-- Begin SELECTED EXCERPT --

Tag Archives: Sidney

Sidney Road bypass lane at Wildwood called ‘a joke’

The in basket: Nick, who gave no last name, wrote in mid-October , “A number of the people I talked to think the (recently built) county bypass lane at Sidney and Wildwood roads is a joke .

“The northbound bypass lane still has traffic cones blocking its use. If you are coming off Wildwood and turning to go north on Sidney, and you have a low vehicle, the power pole and high guard rail block your view of any traffic coming toward you on Sidney. Consequently, you have to pull up almost into the southbound lane of Sidney. There has been one vehicle accident that I know of so far.

“Why didn’t  the county start the bypass  lane north of Wildwood so there would be turn lane onto Wildwood?”

The out basket: Once again, I found visiting a completed county project at an out-of-the-way location provided a big surprise as to its scope. As with the work the county did at Mullenix and Bethel-Burley a while back, the Sidney bypass lane involved a lot of earth work and a retaining wall, not just an extra lane of pavement.

There were no cones when I was there and no northbound bypass lane was part of the project.

Jeff Shea, Kitsap County’s traffic engineer, detailed the evolution of the job.

“A history of collisions with stopped left turning vehicles being rear-ended put this intersection on the construction program list. On a 45 mph road, that can be very dangerous.

“Our initial plan was to construct a left turn lane and get turning traffic out of the through lane of the road,” Jeff said. “(But) the turn lane length extended well past the Wildwood intersection.  Extending the lane past the intersection is unacceptable for safety reasons.

“The second alternative was a continuous two-way left turn lane that included both the Wildwood and Shannon Drive intersections. This was ruled out because of the conflict of left turning vehicles from both directions.  Due to the direction of the intersections’ offset, left-turning vehicles from both directions would share the same lane, which could lead to a very dangerous head-on collision.

“We did some research on the Federal Highway Administration website and found some states were using the ‘bypass’ lane configuration successfully to reduce rear-end collisions. The decision was made to try the configuration at this location due to the collision pattern and monitor the location to see if it works.

-- End SELECTED EXCERPT --

[PROBLEMS TO SOLVE]
**a)** According to the bypass lane article, who is Kitsap County's traffic engineer?
**b)** Please reproduce the stretch of the bypass lane article from "Jeff Shea, Kitsap" through "be very dangerous.".
**c)** Render this sentence from the bypass lane article in Spanish: "There were no cones when I was there and no northbound bypass lane was part of the project."
The rows have nothing to do with the bypass lane article.

-- Begin RECORDS SHOWN --

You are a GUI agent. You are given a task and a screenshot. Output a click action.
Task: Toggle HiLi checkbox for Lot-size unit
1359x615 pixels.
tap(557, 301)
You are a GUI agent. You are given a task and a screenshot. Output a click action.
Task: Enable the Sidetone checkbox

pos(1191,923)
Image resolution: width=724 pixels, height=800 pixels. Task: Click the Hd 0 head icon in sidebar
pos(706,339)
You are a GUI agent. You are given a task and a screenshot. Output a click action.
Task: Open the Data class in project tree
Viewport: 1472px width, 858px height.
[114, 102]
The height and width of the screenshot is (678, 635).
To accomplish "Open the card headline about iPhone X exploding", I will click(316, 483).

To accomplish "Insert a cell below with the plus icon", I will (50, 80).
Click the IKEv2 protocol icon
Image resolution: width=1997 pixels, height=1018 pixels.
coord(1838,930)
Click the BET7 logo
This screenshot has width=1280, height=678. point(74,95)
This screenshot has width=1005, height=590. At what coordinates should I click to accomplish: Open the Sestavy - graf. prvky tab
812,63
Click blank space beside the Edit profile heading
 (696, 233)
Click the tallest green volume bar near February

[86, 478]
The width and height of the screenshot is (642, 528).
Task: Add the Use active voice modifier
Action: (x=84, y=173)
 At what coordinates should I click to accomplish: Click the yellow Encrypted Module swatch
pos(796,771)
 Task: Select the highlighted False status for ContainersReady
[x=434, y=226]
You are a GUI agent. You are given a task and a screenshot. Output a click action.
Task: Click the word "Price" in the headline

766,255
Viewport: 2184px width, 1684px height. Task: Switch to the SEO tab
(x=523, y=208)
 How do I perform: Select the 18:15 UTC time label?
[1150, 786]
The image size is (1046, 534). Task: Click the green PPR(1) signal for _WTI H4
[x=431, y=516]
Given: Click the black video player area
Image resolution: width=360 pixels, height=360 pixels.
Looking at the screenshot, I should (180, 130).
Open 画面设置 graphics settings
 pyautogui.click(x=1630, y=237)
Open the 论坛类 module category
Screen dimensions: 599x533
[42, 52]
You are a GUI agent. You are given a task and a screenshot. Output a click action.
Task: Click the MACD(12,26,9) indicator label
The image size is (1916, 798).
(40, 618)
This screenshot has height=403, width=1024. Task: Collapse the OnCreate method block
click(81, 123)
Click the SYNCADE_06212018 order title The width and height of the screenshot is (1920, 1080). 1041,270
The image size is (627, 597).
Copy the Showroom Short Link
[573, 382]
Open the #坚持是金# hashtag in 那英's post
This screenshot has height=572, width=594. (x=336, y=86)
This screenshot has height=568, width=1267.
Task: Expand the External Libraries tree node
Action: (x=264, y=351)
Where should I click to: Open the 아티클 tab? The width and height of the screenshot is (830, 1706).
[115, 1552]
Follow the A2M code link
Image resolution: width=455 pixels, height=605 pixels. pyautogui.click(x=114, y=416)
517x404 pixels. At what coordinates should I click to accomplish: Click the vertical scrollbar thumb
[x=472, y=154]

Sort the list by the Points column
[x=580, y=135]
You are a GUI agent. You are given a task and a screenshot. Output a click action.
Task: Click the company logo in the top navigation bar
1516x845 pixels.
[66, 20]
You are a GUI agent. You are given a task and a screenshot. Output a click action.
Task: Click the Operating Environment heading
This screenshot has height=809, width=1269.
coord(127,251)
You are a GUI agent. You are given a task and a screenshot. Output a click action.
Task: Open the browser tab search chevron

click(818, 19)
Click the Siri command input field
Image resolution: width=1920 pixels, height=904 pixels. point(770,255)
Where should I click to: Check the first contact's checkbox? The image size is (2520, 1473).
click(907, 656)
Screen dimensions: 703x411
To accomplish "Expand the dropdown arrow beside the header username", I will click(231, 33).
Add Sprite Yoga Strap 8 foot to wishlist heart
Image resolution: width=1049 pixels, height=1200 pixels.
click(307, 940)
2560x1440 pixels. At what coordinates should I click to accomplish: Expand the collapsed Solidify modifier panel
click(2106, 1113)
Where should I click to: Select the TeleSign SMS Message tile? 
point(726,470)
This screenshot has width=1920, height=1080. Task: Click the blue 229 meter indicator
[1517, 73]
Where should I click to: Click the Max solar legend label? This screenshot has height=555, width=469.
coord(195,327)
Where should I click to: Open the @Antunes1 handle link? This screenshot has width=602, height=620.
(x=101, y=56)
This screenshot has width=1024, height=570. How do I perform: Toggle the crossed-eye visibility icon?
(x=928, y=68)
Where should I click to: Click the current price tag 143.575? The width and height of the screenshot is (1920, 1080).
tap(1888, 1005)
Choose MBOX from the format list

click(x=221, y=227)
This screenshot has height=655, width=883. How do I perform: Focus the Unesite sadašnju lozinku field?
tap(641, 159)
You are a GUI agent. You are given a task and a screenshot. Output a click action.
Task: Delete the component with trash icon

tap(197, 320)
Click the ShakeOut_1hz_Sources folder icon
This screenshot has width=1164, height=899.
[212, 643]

-- End RECORDS SHOWN --

[OUTPUTS]
**a)** Jeff Shea.

**b)**
Jeff Shea, Kitsap County’s traffic engineer, detailed the evolution of the job.

“A history of collisions with stopped left turning vehicles being rear-ended put this intersection on the construction program list. On a 45 mph road, that can be very dangerous.

**c)** No había conos cuando estuve allí y ningún carril de desvío en dirección norte formaba parte del proyecto.